Reflecting back on 2012 it was amazing that we made it through truthfully.

As I started writing this blog some weeks ago we were dealing with another issue at hand, and have been for the most part of the year.

In March our eldest daughter Tayla, who was just 12 at the time, was diagnosed with a rare neuroendocrine tumour called a Paraganglioma, a Para what I hear you say…exactly!

This is something we were never, ever expecting or would have ever dreamed of going through, again. But here we were dealing with a rare tumour that rarely appears in children, for the most part it is an adult’s disease.

Tayla experienced vague symptoms for some months prior, but they never really appeared to be affecting her ability to function normally. She still woke in the morning, and went off to school quite happily. These vague symptoms included; heart palpitations, anxiety, frequent urination, night sweats and dizzy spells.

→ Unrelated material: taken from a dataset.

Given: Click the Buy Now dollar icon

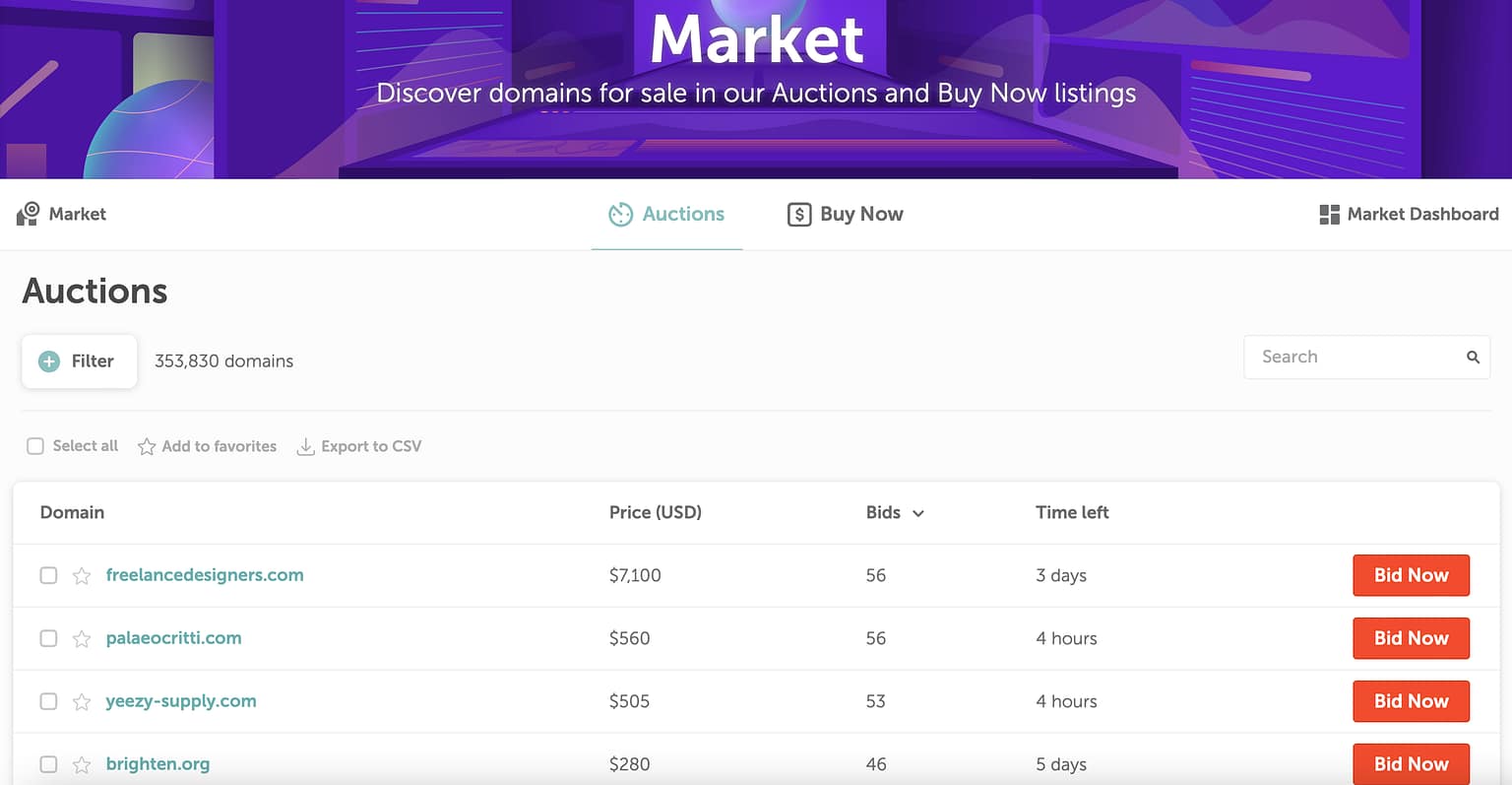Looking at the screenshot, I should pyautogui.click(x=798, y=214).
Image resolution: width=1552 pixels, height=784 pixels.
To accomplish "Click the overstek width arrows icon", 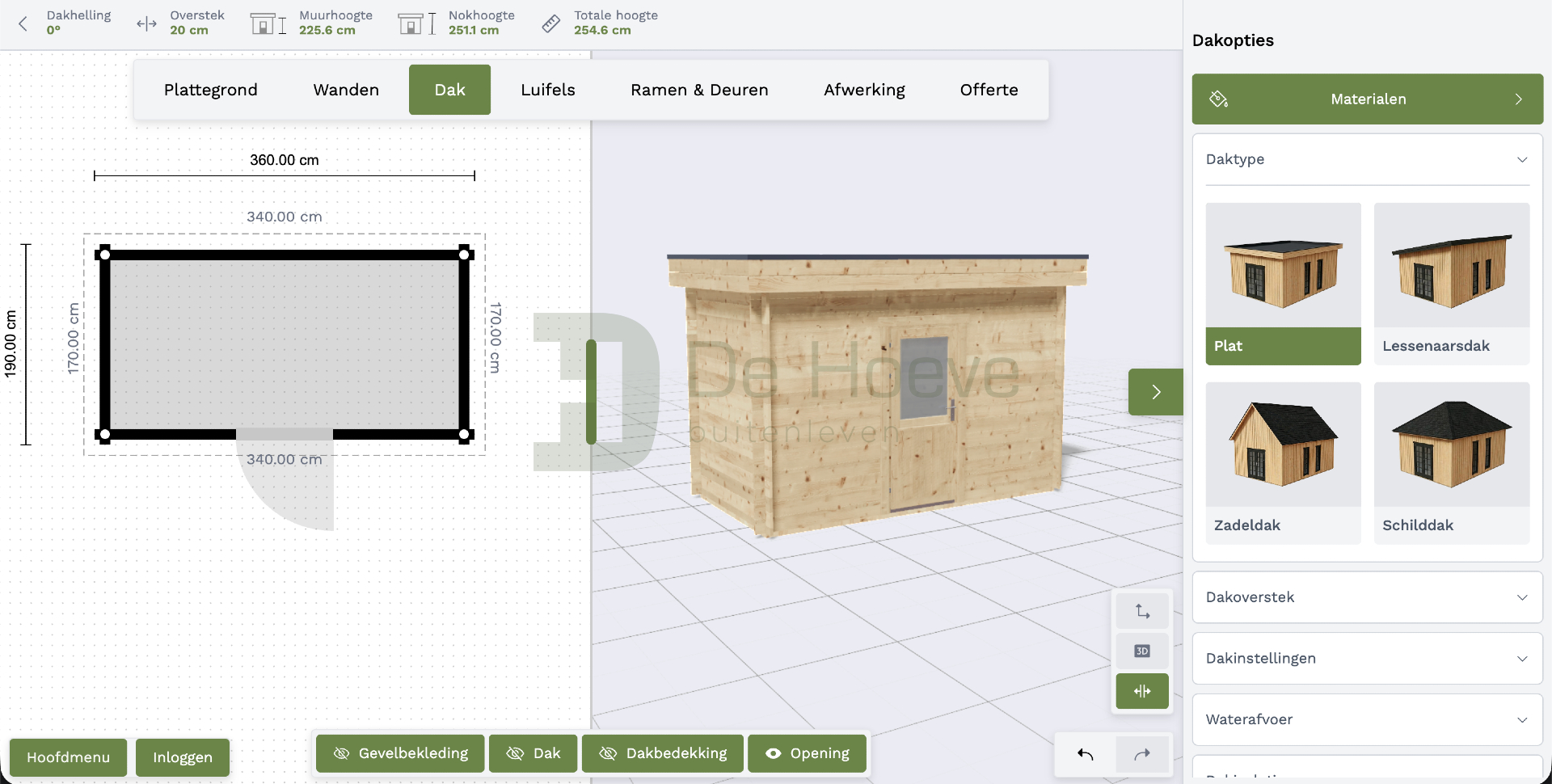I will (x=146, y=23).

It wasn’t until one morning she flopped on the sofa and complained she wasn’t feeling well, she did look pale, and her face was quite withdrawn. She also mentioned a lump in her tummy which immediately got me worried, she showed me where this lump was and I really thought possibly it was nothing, but worth a trip to the GP.

The GP examined Tayla and mentioned a possible “hernia”, but requested an ultrasound for further investigation, and this was performed that afternoon.

This lead to more scans and tests, which took a period of 3-4 days. Eventually it was apparent that she needed to be referred onto the WCH in Adelaide.

From there, Tayla was admitted that night and a biopsy to be performed the very next day. Ironically the surgeon that would perform the procedure,was the husband of the Oncologist that gave us the news some 14 years ago, that Luke’s illness was terminal. Another nurse we knew from the oncology department where Luke was treated was also now the Nursing Services Director for the Paediatric Emergency Department. She greeted us with a warm hello and hug…I don’t think we really believed this was happening.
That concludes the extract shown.